**Objective**
Reproduce the material word for word, from its first line up to and including the line containing "(x=1335, y=525)".

(Saved dataset items)

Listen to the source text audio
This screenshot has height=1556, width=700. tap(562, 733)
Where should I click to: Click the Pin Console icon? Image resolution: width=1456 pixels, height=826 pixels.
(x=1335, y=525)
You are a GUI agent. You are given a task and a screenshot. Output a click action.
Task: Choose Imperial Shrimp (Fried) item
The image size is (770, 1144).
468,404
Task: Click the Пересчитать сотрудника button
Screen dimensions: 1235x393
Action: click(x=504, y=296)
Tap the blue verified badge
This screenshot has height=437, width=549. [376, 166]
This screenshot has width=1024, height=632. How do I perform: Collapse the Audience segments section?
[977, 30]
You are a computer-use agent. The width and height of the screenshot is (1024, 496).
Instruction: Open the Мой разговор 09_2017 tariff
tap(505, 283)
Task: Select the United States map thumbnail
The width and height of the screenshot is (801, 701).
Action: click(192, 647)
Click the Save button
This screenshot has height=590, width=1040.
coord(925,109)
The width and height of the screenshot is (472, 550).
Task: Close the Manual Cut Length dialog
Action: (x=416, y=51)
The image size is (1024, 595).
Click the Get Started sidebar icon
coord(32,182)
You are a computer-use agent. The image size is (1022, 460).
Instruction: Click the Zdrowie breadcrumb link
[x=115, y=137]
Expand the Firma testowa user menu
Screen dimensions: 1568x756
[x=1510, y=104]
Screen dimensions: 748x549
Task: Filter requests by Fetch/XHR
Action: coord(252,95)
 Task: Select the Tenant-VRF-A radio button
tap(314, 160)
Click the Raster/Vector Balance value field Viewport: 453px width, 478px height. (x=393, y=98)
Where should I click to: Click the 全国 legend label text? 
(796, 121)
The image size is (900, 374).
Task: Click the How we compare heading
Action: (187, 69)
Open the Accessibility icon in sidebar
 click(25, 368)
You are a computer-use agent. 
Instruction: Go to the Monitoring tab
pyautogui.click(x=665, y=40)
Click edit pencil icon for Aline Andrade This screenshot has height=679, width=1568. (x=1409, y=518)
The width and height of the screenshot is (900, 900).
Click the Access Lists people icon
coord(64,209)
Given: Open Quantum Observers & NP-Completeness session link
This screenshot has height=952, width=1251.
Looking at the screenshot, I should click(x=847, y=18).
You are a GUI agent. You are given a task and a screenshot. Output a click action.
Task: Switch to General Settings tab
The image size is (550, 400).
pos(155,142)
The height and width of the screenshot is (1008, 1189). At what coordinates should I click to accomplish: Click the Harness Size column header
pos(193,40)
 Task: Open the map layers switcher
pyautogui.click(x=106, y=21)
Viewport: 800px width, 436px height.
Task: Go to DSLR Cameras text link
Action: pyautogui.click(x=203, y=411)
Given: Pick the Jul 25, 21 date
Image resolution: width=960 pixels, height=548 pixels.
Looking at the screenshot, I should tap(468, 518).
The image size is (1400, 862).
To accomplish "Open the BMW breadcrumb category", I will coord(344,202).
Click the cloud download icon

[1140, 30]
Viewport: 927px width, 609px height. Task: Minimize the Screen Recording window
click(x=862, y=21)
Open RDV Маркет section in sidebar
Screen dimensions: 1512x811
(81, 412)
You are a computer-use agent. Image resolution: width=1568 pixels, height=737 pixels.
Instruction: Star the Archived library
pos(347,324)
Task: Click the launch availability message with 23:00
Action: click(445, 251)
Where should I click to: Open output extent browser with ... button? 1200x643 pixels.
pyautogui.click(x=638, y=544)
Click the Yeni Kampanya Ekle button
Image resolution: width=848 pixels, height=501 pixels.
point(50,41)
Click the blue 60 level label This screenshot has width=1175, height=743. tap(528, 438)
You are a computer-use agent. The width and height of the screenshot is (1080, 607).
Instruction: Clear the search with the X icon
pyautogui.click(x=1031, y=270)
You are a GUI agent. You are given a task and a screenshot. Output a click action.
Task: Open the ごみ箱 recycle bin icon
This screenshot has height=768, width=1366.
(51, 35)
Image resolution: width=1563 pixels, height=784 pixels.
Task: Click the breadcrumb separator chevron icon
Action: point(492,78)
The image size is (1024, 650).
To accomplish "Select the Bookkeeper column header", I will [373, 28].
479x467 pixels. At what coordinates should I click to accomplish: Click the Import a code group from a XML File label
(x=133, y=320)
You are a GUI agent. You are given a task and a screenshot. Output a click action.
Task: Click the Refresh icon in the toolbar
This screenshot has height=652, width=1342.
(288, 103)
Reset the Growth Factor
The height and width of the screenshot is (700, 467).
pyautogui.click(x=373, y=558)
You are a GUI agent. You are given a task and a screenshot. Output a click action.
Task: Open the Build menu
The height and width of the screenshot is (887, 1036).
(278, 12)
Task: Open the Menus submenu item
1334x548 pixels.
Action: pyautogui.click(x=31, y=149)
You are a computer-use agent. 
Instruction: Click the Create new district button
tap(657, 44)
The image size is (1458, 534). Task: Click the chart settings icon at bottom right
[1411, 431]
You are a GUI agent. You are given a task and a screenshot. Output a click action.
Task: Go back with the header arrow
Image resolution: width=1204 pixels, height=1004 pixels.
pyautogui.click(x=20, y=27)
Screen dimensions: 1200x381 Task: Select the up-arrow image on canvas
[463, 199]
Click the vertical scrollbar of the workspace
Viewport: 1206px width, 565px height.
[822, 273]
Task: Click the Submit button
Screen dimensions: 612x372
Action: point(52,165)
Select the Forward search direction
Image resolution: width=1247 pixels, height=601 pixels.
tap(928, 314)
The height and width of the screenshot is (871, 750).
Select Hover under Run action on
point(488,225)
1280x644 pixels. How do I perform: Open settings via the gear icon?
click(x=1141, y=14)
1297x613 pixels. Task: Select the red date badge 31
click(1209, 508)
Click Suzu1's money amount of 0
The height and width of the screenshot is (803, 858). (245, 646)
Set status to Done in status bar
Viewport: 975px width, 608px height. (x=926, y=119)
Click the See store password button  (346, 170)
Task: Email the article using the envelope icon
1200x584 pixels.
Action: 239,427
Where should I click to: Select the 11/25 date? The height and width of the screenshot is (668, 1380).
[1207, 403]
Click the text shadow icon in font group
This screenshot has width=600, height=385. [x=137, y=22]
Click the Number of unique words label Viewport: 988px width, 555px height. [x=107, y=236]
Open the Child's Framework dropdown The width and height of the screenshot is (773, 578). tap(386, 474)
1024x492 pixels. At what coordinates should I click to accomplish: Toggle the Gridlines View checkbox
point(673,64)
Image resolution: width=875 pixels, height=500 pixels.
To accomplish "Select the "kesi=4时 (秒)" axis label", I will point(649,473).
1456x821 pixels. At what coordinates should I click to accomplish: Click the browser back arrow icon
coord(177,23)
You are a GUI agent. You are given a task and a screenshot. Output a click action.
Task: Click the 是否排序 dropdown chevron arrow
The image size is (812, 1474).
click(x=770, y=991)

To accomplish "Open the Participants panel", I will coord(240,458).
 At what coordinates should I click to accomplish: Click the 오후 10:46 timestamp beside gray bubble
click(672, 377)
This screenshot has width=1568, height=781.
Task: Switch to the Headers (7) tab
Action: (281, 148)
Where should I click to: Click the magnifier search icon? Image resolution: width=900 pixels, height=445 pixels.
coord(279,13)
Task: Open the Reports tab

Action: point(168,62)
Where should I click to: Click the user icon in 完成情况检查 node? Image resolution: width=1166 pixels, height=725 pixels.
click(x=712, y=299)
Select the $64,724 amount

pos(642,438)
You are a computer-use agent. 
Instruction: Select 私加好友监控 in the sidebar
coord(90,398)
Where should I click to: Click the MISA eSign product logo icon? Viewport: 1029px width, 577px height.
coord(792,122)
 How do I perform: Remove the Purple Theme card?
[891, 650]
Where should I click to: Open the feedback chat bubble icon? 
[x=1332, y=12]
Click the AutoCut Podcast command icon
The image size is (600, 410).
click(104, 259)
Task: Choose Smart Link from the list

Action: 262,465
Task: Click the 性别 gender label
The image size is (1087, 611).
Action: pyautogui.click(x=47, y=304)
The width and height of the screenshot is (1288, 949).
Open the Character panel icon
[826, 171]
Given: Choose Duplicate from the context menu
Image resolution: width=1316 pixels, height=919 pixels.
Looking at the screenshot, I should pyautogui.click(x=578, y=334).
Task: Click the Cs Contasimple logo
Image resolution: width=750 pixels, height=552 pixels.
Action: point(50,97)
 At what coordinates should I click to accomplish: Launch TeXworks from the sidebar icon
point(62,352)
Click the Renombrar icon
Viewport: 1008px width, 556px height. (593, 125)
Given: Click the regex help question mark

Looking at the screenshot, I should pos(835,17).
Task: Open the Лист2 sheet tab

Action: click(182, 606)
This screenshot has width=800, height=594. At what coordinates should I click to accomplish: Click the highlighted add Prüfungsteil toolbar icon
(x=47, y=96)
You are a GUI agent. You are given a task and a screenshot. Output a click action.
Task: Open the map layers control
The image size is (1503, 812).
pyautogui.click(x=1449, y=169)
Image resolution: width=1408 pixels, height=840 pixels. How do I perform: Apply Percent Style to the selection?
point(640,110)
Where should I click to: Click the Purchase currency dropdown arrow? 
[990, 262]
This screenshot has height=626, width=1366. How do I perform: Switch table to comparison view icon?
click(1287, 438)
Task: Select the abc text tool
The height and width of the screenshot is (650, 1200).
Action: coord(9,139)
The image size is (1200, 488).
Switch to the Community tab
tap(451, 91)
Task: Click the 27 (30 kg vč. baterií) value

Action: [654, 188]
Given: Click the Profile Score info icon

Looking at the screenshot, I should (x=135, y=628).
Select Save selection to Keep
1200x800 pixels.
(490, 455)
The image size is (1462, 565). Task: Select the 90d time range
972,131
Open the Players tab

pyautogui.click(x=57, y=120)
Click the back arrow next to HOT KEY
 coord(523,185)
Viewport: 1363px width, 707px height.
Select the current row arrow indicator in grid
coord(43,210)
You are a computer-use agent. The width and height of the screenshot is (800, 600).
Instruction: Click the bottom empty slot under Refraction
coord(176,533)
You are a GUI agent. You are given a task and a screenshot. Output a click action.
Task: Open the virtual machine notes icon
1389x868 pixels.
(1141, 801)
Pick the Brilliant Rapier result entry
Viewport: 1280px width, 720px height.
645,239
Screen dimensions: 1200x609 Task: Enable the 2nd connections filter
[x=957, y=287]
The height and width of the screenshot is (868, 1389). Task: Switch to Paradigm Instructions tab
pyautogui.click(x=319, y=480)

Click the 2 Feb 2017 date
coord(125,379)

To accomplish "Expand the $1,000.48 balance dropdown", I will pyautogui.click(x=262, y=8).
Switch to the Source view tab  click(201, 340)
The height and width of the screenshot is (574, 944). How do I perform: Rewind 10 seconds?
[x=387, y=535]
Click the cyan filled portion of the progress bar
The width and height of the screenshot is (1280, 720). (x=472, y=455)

**Task response**
Listen to the source text audio
This screenshot has height=1556, width=700. tap(562, 733)
Where should I click to: Click the Pin Console icon? Image resolution: width=1456 pixels, height=826 pixels.
(x=1335, y=525)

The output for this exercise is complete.